FR(a) = i(a) / i(a) + o(a)
The initial hypothesis was that there could be some correlation between an
account's FollowerRank and its user's vulnerability to social engineering attacks. For each
tweet captured, the FollowerRank of the corresponding account was calculated, and these
were segmented into FollowerRank bands. Each account in a range would receive a
different attack bait, accessible through a tweet containing a URL pointing to a page that
should be visited by the account user. An attribute in the URL allowed linking to the
anonymized account identifier.
3. Experiments and results
Each experiment demanded knowledge of how Twitter works, and which strategies would
be sufficient to make the bots work.
3.1 Experiment 1
One of the main objectives of Experiment 1 was to identify the thematic areas that would
be explored in the identification of victims, based on journalistic texts that condense the
annual reports on the use of the Twitter platform in Brazil. The most-commented topics
were distributed among musical events, reality shows, major sporting events, and
investigations by the Federal Police [de São Paulo 2017, Alves 2017]. The most popular
subjects belonged to three areas: entertainment, sports, and politics. These were the theme
areas chosen for the other experiments.
After identifying the areas, keywords were screened to identify possible victims for
the experiments. There were 30 keywords in each thematic area. Experiment 1 performed
a collection of 32.6 GB of tweets in JSON format, referring to the chosen thematic areas.
Whenever the use of a keyword in a tweet was identified, all information of this tweet was
stored. This data allowed to profile the FollowerRank of the active accounts in the
3.2 Experiment 2
The second experiment tested the first phishing attack strategy. The web server developed
in this experiment was the same used in all subsequent ones. This one presented a page
containing a form that requested personal data of the user, for a supposed registration,
aiming to present him a piece of news. All accesses were counted.
The page had two buttons: register and access; and access without registration.
There was also a text: “To see the project of this scientific research click here”. This last
URL directed the user to read the real research project reported here. The eventual access
of users to the research project document was accounted. Figure 1 (in Portuguese)
presents an example of the page presented to users.
Figure 1. Example page shown to user responding to attack.
When clicking on the button “Access without registration”, regardless of filling in
the form data, the user was redirected to a legitimate page, which contained real
information, addressing a related subject to one of the thematic areas. The possible access
of the user to the news was counted, without the registration. The “Register and access”
button was enabled only when non-null data were filled in all fields of the form. As with
the “Access without registration” button, the “victim” in this case was directed to the
same legitimate page. Possible access to news after the supposed realization of the register
was also accounted for. The data eventually informed by user in the form was not sent to
the server, nor was it stored in any way.
The success of a phishing attack depends on a personification attractive enough
that the victims are tempted to act inappropriately. The personification was based on the
use of real news, obtained directly and automatically, from a very popular news portal in
Brazil. When implementing Experiment 2, the bot always used the first news item on the
editorial page, referring to the topic of the potential interest of a user, given that his
Twitter account had previously tweeted about that theme.
Experiment 2 was carried out on two batteries, one short, 30 minutes, on the
eighteenth day of the research, and the other long, with a duration of three hours, on the
nineteenth day of the research, when the accounts that were being used by the bots were
banned by the Twitter platform.
The attacks lasted only a few hours. Two different accounts were used, where each
account made specific posts in one of the thematic areas: sports or entertainment. 65
tweets (32 in one account and 33 in another) were sent to different users.

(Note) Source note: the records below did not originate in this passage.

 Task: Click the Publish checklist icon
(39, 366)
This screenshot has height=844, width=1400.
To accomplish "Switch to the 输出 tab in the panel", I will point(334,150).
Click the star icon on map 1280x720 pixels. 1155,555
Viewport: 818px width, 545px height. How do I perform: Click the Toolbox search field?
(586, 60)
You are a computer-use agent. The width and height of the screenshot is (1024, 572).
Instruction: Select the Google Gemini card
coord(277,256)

The researchers
chose not to carry out tests on the subject of politics, as Experiment 2 was carried out
during the period of the Brazilian election campaign of 2018. During three days of
execution of the pseudo-attacks of Experiment 2, the 65 attacks sent stimulated 51 hits.
Most of these accesses came from news about sports, totaling 50 accesses, while only one
access was made through news related to entertainment.
After performing Experiment 2, it was understood that the bots did not meet the
established functional requirements. It should be much more subtle to pass unnoticed by Twitter's
detection mechanisms. This fostered a refinement in the bots' requirements. Through a new
reading of the use rules of the Twitter API, it was noticed that we were failing in the following
points: (i) all the tweets mentioned the attacked accounts; (ii) many posts were duplicated or very
similar; and (iii) the bot redirected users to an intermediate page before sending to the news.
3.3 Experiment 3
The purpose of Experiment 3 was to solve the flaws of the previous experiment. For each
of the three failures of Experiment 2, a mitigation technique was adopted. All bot tweets
mentioned another account, whose mitigation consisted of posting other tweets,
interspersed with pseudo-attack tweets. Many posts were duplicated or similar, which
motivated the diversification of the baits sent, combined with the posting of legit tweets
(not attacks). The bot performed the redirection to an intermediate page. As it was not
possible to avoid redirection we used an URL shortener.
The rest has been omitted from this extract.